Tillman noted that Justice Chase's statement was not his official opinion, but merely a remark from the bench at oral argument, and therefore the failure of the other justices to contradict him should not elevate the status of Chase's remark to an official opinion by either him or by the Court. Moreover, Tillman argued that there were several other grounds potentially explaining the Court's decision, including: that the proposed Eleventh Amendment was in fact delivered to George Washington, he declined to sign it, and Washington's non-signature did not amount to a pocket veto because Congress remained in session. If this latter explanation explains the Court's obscure language in its opinion, then the Court only decided that on the particular facts actually before it the Eleventh Amendment was valid.

Other explanations for the Hollingsworth holding are also possible. For example, Tillman also noted Chase's specific language at oral argument. Chase took the position that the president played no role in regard to the "proposition ... or adoption" of amendments. But the Court's actual opinion only used the "adoption" language, not the "proposition" language used by Chase at oral argument. This might lead to the conclusion that the Court was of the view that once 3/4 of the states had ratified a proposed amendment (i.e., how the amendment was "adopted"), then it was part of the Constitution without respect to potential defects in how an amendment (such as the Eleventh Amendment) was proposed.

During oral argument in Hollingsworth, U.S. Attorney General Lee advanced two independent arguments in support of the validity of the Eleventh Amendment (leaving aside his discussion of the issue of whether or not the amendment only had prospective effect). He argued that it was valid because presentment to the president was not necessary. Lee also argued that "the amendment was in due form" because it was enacted using the same procedures which were used in enacting the Bill of Rights. 3 U.S. 381.

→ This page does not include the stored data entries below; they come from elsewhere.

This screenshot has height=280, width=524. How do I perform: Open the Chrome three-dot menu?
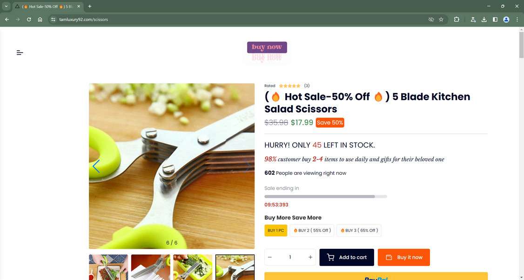pos(517,20)
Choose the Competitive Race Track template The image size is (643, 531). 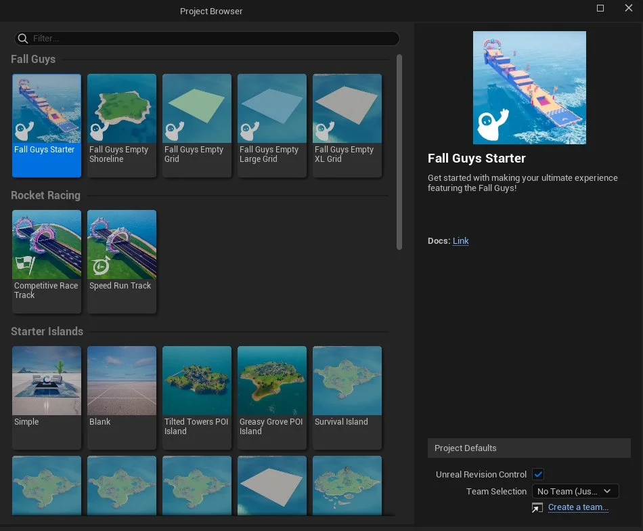point(46,261)
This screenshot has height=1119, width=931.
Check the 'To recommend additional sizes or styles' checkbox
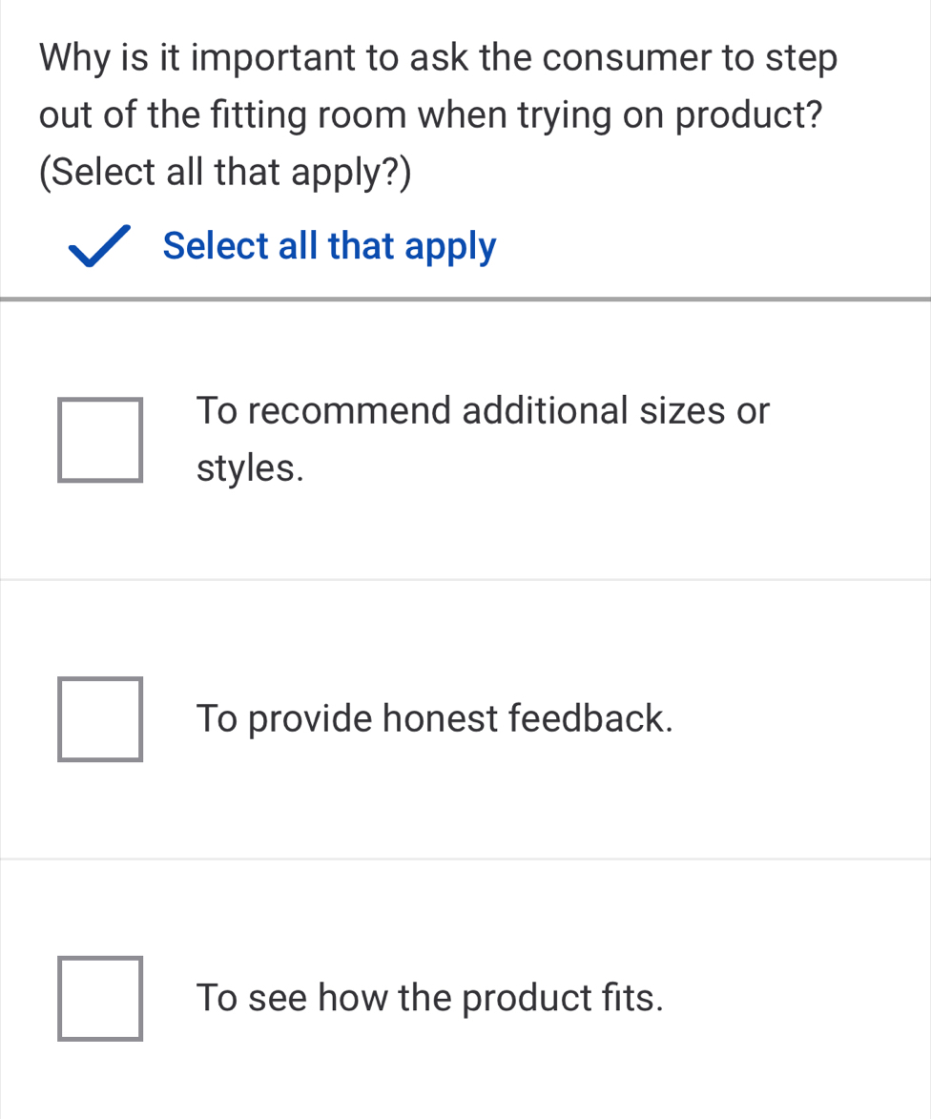tap(100, 438)
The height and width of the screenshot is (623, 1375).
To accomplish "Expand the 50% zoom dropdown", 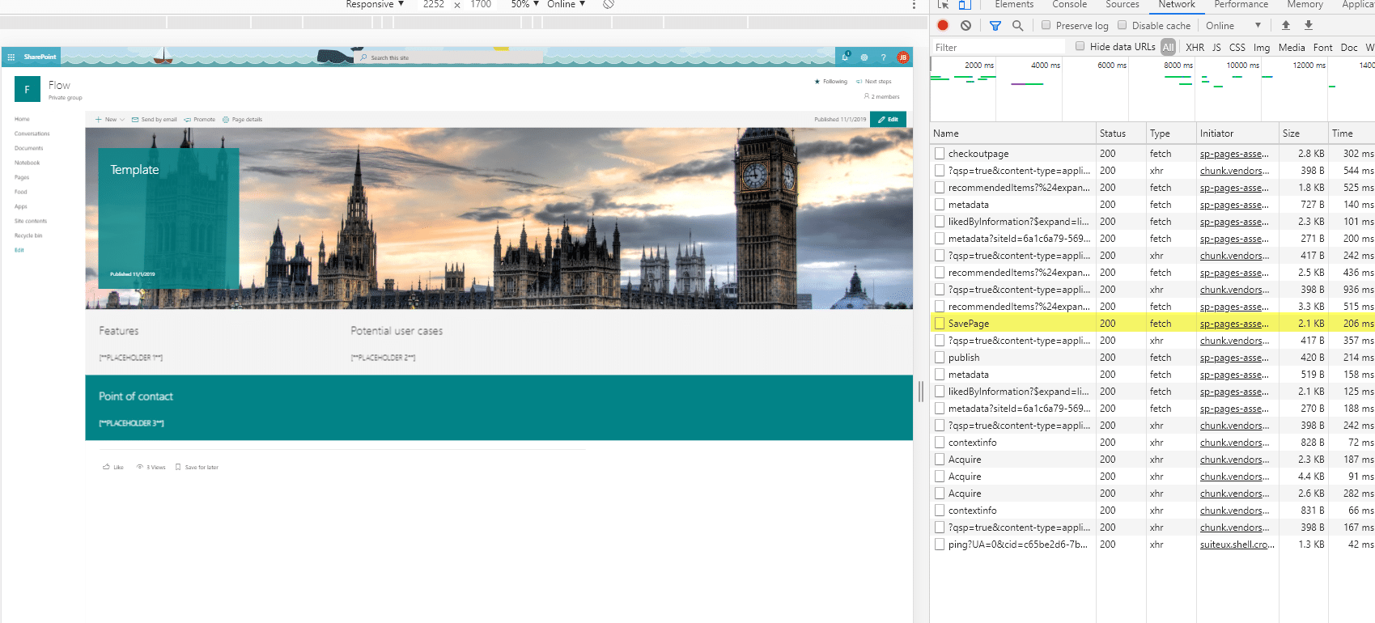I will [524, 4].
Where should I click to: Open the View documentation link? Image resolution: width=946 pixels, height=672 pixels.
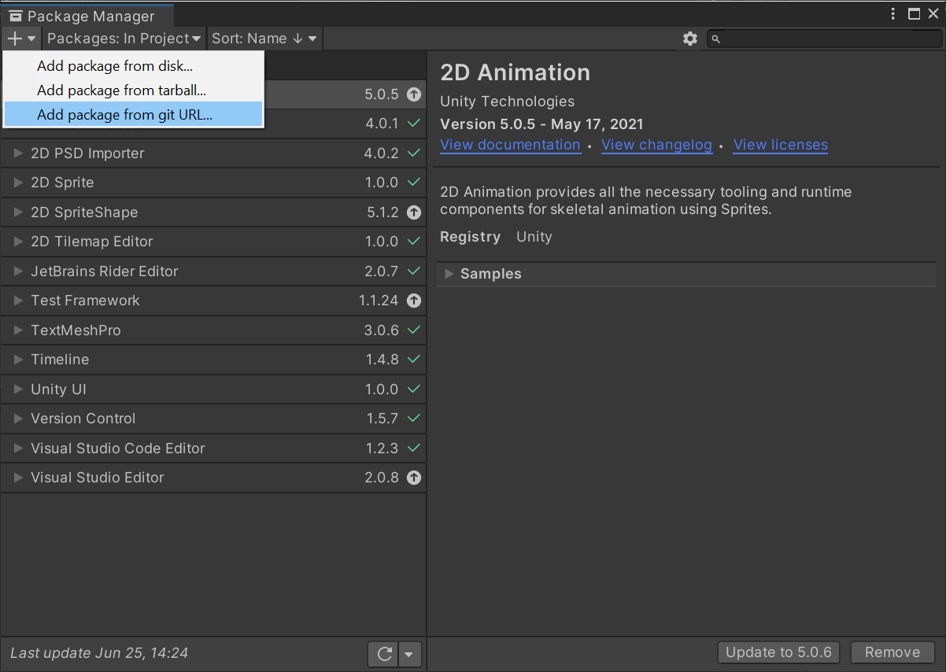coord(510,145)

Lee did not advance the alternative theory that the Eleventh Amendment was valid because George Washington declined to veto it. If the Court adopted this position in Hollingsworth, which was one of the theories presented in the 2005 Texas Law Review article, then the Court silently based its decision in regard to a matter of law (not fact) on arguments which were not presented to it by one of the parties. On the other hand, Lee's "due form" argument is consistent with the text of the Court's decision. And once Chase had opened discussion distinguishing the proposition of amendments (by Congress) and their adoption (by the States), the parties were on notice that these issues were important to the Court. The parties had an opportunity to speak to these issues at oral argument. If they chose to neglect them, the Court could still address them, and arguably the Court did so in its decision.

Historian David E. Kyvig has argued that the Supreme Court in Hollingsworth adopted the position put forward by Attorney General Lee, although Kyvig published that argument several years prior to the 2005 article in the Texas Law Review. Kyvig suggests that the Court adopted Lee's position. However, Kyvig does not explain which of Lee's specific arguments were adopted by the Court or how the language in the Court's opinion explains the primary issue in the case: the scope of Article V and the scope of Article I, Section 7, Clause 3 and the interplay (if any) between the two provisions.